A União Europeia (UE) aprovou esta sexta-feira o 18.º pacote de sanções contra a Rússia por causa da invasão à Ucrânia, que limita o acesso de bancos russos a financiamento e pretende "banir" os gasodutos. “A UE acabou de aprovar um dos maiores pacotes de sanções contra a Rússia até hoje”, escreveu a alta-representante para os Negócios Estrangeiros e Política de Segurança, Kaja Kallas, nas redes sociais.
We are standing firm.
— Kaja Kallas (@kajakallas) July 18, 2025
The EU just approved one of its strongest sanctions package against Russia to date.
We’re cutting the Kremlin’s war budget further, going after 105 more shadow fleet ships, their enablers, and limiting Russian banks’ access to funding. (1/3)
“Congratulamo-nos com o 18.º pacote de sanções da UE contra a Rússia - o mais abrangente até à data”, reagiu o ministro da Defesa da Ucrânia, Denys Shmyhal. “Cada medida reduz a capacidade do agressor para fazer a guerra.”
Kaja Kallas sustentou que as sanções “cortam ainda mais o orçamento de guerra do Kremlin e perseguem os mais de 100 navios da 'frota fantasma' dos facilitadores e limitam o acesso dos bancos russos a financiamento”. Os gasodutos Nord Stream também “vão ser banidos” e a indústria militar russa “será mais pressionada”, assim como as instituições financeiras chinesas que “permitem escapar às sanções” aplicadas até hoje.
A UE também vai “bloquear a exportação de tecnologia utilizadas em drones”, atingir a Rosneft, uma das maiores refinarias russas, que está localizada na Índia, e as pessoas que estão a “doutrinar as crianças ucranianas”.
A alta-representante da UE para a diplomacia esperava a aprovação no início da semana, mas chegou três dias depois de ser ultrapassado um impasse com Bratislava por causa do fim da utilização do gás russo.

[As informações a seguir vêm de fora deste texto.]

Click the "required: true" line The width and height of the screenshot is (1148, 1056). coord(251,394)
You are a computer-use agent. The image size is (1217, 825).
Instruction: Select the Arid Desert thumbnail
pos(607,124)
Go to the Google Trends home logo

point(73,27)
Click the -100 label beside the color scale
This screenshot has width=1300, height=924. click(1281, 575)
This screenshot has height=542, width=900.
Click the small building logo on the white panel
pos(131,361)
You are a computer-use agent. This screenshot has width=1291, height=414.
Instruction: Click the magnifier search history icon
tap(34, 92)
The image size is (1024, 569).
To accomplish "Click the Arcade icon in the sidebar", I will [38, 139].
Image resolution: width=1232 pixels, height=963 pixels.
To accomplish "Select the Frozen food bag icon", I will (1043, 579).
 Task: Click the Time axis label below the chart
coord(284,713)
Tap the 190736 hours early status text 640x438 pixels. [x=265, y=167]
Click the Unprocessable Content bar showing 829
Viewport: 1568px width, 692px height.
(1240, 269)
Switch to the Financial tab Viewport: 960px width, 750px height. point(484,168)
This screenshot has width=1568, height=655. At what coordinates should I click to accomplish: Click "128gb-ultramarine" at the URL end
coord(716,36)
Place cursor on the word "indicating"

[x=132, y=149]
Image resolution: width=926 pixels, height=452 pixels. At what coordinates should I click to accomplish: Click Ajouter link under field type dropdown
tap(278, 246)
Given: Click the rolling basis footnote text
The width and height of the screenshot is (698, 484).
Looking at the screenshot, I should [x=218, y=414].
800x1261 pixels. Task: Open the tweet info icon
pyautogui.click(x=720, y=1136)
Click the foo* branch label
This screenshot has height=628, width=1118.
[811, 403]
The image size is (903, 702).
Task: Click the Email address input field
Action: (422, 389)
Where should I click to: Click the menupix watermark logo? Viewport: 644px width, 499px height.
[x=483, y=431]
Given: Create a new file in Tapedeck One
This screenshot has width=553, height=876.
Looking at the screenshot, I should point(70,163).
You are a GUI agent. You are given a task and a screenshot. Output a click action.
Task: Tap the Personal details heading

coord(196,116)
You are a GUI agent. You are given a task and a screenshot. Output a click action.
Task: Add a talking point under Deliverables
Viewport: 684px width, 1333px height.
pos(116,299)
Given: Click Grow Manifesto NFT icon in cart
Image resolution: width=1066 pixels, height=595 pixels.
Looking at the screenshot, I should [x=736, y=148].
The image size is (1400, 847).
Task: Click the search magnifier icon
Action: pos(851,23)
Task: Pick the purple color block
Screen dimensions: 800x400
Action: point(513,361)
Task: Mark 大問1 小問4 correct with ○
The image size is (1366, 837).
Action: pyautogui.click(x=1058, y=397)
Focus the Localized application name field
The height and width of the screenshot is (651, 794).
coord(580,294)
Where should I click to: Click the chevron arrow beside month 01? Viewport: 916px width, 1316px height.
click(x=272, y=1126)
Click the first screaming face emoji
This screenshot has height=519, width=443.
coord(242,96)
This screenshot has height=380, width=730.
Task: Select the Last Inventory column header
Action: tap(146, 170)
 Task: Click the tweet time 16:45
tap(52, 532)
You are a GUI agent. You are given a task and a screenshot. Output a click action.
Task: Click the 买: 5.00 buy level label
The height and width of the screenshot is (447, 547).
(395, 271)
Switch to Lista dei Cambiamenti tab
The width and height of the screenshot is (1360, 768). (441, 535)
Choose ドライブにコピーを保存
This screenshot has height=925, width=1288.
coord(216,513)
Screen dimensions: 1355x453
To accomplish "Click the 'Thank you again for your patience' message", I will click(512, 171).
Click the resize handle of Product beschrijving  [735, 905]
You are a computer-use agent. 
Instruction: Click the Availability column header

Na quinta-feira, a Eslováquia anunciou que estava disposta a apoiar o pacote, depois de o ter bloqueado seis vezes devido a preocupações com a eliminação progressiva do gás russo.
O primeiro-ministro eslovaco, Robert Fico, cujo governo se tem alinhado repetidamente com as posições de Moscovo, argumentou que “as opções de negociação estão esgotadas por agora e continuar a posição de bloqueio colocaria em perigo os [seus] interesses”. Fico indicou que a Comissão Europeia deu à Eslováquia, um dos países da UE fortemente dependente do gás russo, garantias por escrito relativamente ao plano de eliminação progressiva do gás russo para obter o apoio do país.